- [About this exercise]: Note the line where "Sort by the 24h chg% column" appears in the data below; write it out exactly, along with every line that comes after it to the end.

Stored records
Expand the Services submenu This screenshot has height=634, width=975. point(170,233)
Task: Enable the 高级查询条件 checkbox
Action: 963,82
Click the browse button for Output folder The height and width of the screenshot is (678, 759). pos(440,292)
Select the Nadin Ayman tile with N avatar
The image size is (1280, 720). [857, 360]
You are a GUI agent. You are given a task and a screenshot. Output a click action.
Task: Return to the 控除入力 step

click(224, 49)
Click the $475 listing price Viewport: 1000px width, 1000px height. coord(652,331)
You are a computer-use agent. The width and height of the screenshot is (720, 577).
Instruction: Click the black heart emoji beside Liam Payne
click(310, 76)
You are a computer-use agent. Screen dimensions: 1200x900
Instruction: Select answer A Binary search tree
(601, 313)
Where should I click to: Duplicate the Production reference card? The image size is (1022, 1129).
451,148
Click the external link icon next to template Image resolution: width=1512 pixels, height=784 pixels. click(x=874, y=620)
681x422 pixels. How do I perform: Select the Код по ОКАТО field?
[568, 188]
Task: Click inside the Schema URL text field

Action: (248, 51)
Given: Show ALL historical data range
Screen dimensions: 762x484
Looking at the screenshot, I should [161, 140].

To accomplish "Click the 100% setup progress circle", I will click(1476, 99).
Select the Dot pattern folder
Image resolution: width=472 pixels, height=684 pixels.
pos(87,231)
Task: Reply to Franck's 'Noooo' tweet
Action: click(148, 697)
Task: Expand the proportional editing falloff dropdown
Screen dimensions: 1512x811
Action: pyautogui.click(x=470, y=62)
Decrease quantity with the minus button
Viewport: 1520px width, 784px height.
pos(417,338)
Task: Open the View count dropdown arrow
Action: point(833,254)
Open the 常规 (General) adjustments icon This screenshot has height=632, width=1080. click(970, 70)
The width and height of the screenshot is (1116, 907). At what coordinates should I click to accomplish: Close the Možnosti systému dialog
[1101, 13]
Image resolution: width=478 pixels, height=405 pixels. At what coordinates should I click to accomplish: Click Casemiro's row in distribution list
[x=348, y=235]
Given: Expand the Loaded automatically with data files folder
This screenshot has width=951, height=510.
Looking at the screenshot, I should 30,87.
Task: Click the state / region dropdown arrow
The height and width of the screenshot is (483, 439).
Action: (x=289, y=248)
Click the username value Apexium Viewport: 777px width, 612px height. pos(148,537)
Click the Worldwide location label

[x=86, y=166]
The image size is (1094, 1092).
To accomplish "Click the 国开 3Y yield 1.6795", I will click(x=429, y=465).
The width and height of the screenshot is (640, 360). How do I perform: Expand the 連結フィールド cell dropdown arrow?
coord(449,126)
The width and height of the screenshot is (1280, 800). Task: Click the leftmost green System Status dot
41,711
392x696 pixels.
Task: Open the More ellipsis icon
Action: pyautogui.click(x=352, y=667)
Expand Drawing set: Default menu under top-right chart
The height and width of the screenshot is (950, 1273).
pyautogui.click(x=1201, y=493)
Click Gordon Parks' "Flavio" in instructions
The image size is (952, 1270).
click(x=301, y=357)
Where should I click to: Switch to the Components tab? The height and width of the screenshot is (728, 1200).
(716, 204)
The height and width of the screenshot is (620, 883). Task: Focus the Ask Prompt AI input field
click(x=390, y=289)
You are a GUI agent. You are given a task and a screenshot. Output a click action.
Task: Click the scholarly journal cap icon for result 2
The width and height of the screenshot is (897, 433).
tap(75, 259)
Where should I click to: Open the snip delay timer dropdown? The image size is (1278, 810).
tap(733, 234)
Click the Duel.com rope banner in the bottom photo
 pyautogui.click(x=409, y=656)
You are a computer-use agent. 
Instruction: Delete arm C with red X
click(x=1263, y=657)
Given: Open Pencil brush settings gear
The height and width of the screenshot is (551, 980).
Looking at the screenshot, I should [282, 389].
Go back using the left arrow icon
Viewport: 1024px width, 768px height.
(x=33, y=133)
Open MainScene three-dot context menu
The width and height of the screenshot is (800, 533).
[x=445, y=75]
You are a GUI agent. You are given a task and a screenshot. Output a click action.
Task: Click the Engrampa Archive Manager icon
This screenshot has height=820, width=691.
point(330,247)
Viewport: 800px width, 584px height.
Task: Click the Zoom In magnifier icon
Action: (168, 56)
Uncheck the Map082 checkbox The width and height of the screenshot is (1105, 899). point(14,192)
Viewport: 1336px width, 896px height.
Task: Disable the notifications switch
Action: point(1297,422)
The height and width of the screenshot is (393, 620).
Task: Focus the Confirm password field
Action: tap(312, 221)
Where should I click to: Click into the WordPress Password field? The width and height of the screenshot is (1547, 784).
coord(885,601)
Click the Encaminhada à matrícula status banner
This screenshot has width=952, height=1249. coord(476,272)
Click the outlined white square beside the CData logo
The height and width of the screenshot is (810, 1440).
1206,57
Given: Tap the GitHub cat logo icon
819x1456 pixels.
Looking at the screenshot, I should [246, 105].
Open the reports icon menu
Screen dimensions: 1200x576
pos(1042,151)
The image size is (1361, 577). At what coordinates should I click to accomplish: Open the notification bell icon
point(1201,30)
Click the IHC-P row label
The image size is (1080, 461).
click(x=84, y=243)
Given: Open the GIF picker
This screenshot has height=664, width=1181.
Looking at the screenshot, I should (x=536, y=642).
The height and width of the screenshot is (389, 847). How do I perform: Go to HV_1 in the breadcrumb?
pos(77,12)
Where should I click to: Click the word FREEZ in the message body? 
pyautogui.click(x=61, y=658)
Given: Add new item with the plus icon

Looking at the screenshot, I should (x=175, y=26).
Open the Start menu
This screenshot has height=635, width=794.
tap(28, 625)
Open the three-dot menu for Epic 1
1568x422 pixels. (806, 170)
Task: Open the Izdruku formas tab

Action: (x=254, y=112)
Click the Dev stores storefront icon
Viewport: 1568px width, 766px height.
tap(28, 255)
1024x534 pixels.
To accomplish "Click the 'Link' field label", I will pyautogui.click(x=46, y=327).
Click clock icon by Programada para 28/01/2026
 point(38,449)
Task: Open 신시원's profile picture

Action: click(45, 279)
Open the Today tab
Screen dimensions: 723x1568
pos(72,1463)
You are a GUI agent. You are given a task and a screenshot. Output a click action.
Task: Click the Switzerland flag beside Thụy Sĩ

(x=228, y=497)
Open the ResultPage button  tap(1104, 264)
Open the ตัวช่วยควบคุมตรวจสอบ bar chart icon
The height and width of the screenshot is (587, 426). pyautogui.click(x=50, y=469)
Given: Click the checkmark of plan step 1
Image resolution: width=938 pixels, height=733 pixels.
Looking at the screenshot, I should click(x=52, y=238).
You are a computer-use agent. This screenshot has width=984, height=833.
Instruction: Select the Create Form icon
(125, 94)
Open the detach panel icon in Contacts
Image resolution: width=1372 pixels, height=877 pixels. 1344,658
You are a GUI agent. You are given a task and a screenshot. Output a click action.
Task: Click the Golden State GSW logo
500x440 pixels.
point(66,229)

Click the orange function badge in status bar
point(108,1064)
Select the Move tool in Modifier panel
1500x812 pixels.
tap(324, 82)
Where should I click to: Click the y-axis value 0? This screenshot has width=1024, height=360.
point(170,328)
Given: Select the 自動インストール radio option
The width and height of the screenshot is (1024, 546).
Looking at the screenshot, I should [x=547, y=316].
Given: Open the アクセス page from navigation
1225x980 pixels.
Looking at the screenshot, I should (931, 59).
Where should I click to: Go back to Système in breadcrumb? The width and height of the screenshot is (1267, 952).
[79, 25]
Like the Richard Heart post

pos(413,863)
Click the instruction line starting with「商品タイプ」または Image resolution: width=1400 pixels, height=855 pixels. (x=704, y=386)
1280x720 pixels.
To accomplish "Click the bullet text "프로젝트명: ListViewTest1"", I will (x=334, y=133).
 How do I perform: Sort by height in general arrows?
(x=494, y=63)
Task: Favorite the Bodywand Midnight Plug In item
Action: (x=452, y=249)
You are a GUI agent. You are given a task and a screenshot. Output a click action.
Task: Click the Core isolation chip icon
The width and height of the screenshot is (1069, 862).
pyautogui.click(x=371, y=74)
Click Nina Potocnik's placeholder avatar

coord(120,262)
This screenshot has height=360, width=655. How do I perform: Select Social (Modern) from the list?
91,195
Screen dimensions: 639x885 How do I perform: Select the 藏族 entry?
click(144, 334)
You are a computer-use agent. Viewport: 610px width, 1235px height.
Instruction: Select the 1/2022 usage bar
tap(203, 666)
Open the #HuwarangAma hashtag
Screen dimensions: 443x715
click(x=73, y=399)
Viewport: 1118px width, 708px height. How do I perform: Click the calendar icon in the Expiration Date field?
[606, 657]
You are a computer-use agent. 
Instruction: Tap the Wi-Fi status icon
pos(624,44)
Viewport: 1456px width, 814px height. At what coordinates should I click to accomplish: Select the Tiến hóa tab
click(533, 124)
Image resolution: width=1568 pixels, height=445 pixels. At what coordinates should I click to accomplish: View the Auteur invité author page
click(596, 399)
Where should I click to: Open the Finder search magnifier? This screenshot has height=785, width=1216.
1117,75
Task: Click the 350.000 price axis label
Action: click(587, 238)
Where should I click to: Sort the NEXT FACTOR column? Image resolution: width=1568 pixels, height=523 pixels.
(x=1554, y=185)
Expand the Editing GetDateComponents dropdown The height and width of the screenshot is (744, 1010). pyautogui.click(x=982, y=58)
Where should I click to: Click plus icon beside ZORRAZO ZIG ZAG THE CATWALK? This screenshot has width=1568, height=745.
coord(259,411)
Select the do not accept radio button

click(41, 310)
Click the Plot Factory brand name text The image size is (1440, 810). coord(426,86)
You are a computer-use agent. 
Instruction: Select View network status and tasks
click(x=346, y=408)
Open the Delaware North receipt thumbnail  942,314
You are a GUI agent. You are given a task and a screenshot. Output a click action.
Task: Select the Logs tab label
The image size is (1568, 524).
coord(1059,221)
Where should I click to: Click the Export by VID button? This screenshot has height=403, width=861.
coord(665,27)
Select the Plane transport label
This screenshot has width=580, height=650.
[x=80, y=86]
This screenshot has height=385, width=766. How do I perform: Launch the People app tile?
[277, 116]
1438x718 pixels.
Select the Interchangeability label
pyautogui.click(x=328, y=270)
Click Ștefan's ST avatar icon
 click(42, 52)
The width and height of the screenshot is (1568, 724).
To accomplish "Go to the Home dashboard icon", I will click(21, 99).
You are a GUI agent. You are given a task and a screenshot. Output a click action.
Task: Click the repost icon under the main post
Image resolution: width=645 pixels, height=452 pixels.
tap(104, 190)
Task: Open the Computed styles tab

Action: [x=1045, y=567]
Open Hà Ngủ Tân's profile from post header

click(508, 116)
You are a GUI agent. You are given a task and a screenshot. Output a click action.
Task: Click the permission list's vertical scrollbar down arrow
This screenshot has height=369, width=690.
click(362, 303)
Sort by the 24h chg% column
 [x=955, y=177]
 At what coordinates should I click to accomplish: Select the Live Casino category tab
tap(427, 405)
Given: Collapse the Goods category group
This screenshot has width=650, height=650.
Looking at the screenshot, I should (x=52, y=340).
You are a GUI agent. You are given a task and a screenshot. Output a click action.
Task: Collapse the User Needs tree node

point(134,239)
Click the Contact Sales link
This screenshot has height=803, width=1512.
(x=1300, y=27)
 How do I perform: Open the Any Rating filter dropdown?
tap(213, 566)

- [Answer section]:
Sort by the 24h chg% column
 [x=955, y=177]
 At what coordinates should I click to accomplish: Select the Live Casino category tab
tap(427, 405)
Given: Collapse the Goods category group
This screenshot has width=650, height=650.
Looking at the screenshot, I should (x=52, y=340).
You are a GUI agent. You are given a task and a screenshot. Output a click action.
Task: Collapse the User Needs tree node

point(134,239)
Click the Contact Sales link
This screenshot has height=803, width=1512.
(x=1300, y=27)
 How do I perform: Open the Any Rating filter dropdown?
tap(213, 566)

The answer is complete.